● Stated problem: Please pull out the lines from the items below, starting with the line that contains "Task: Open Scan Settings section" and going on through the end of the items, and reproduce them unchanged. Leave the pictures out of your answer.

● Pointing data for screenshots:
--*--

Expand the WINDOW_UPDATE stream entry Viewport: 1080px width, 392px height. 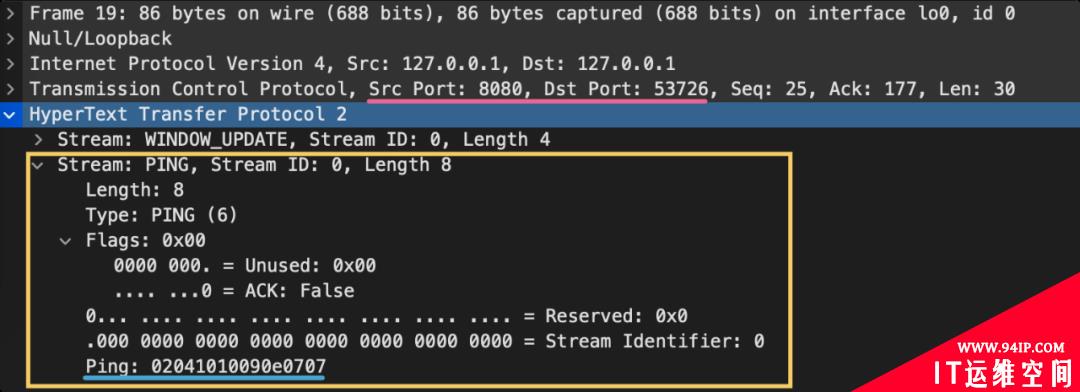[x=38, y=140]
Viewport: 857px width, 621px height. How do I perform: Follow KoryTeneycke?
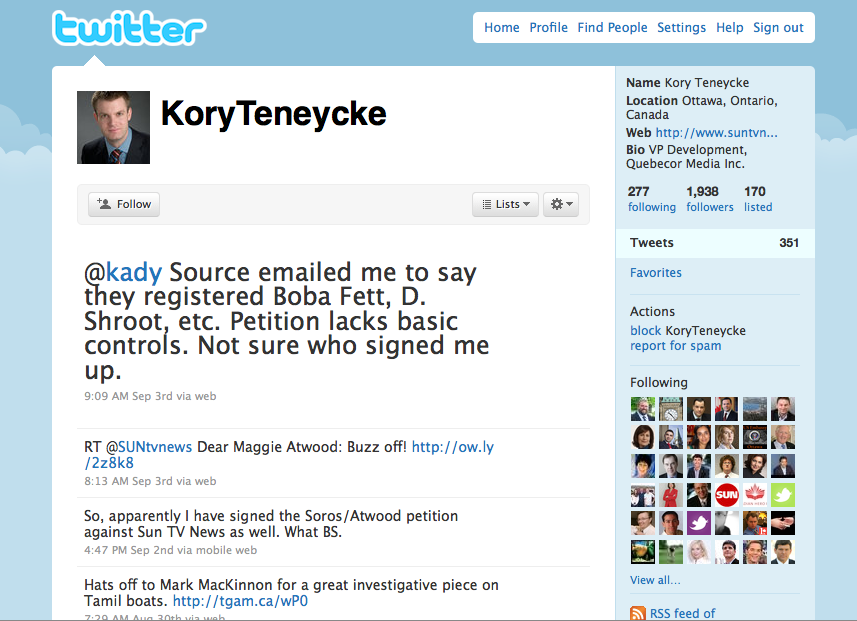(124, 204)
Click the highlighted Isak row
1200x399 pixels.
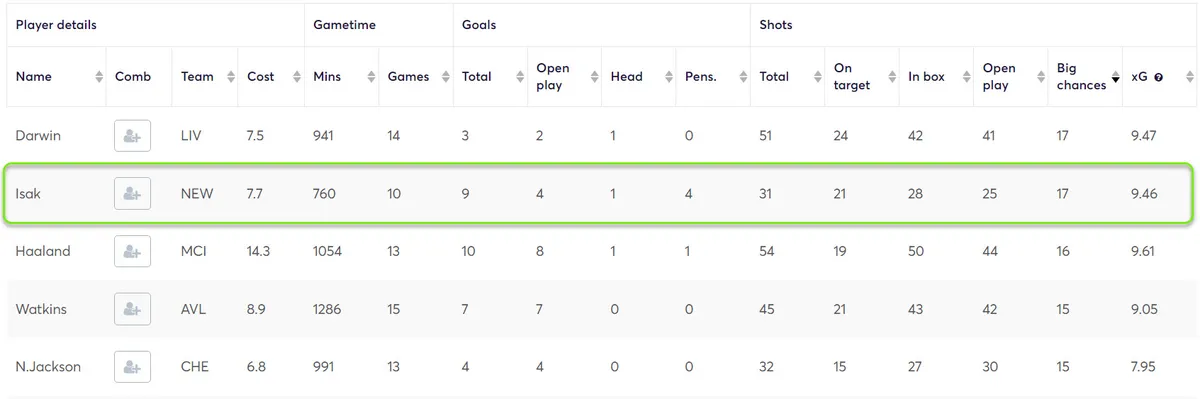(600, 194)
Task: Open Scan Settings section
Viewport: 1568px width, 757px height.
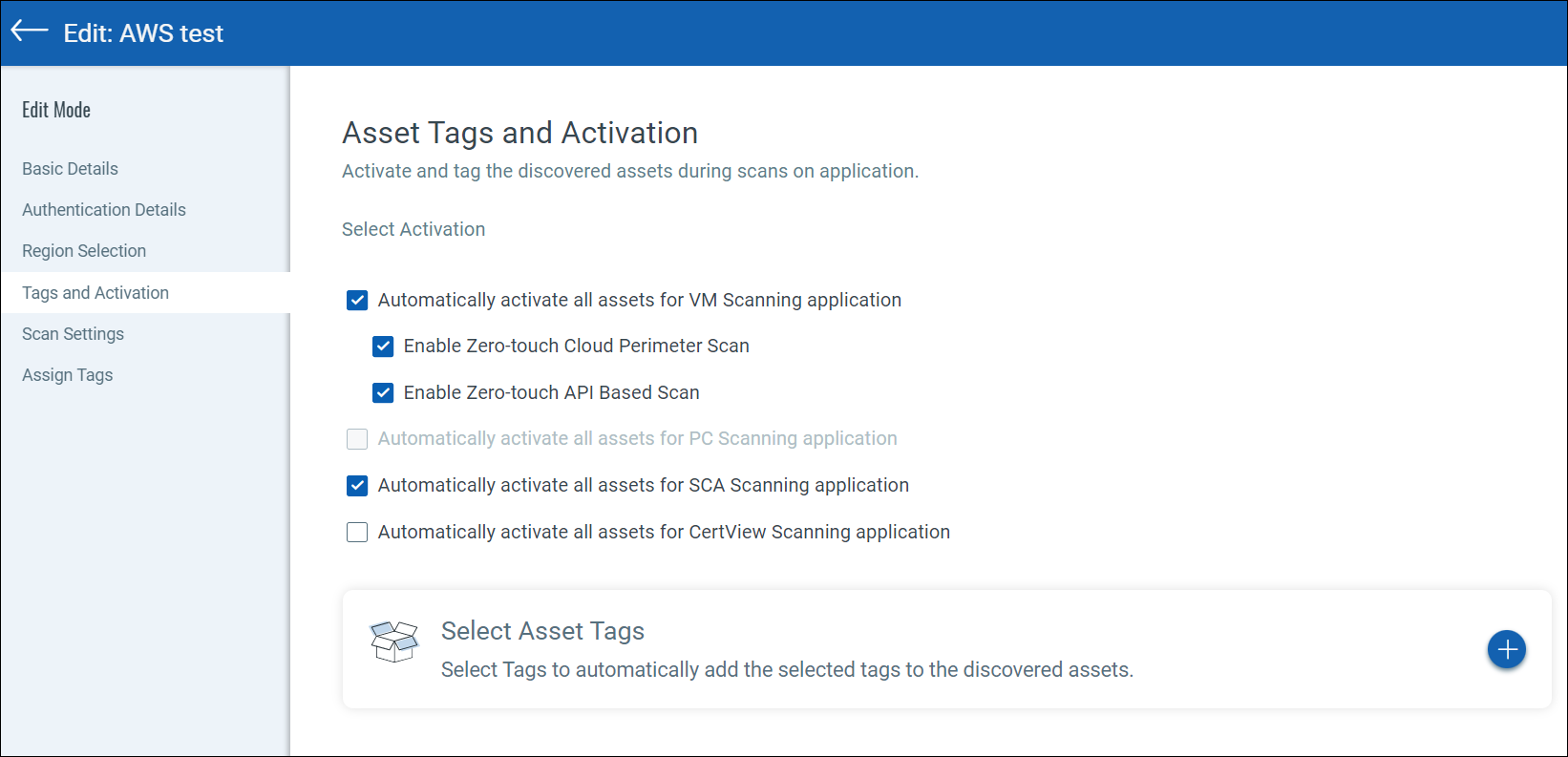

--*--

● Exercise answer:
Task: Open Scan Settings section
Viewport: 1568px width, 757px height.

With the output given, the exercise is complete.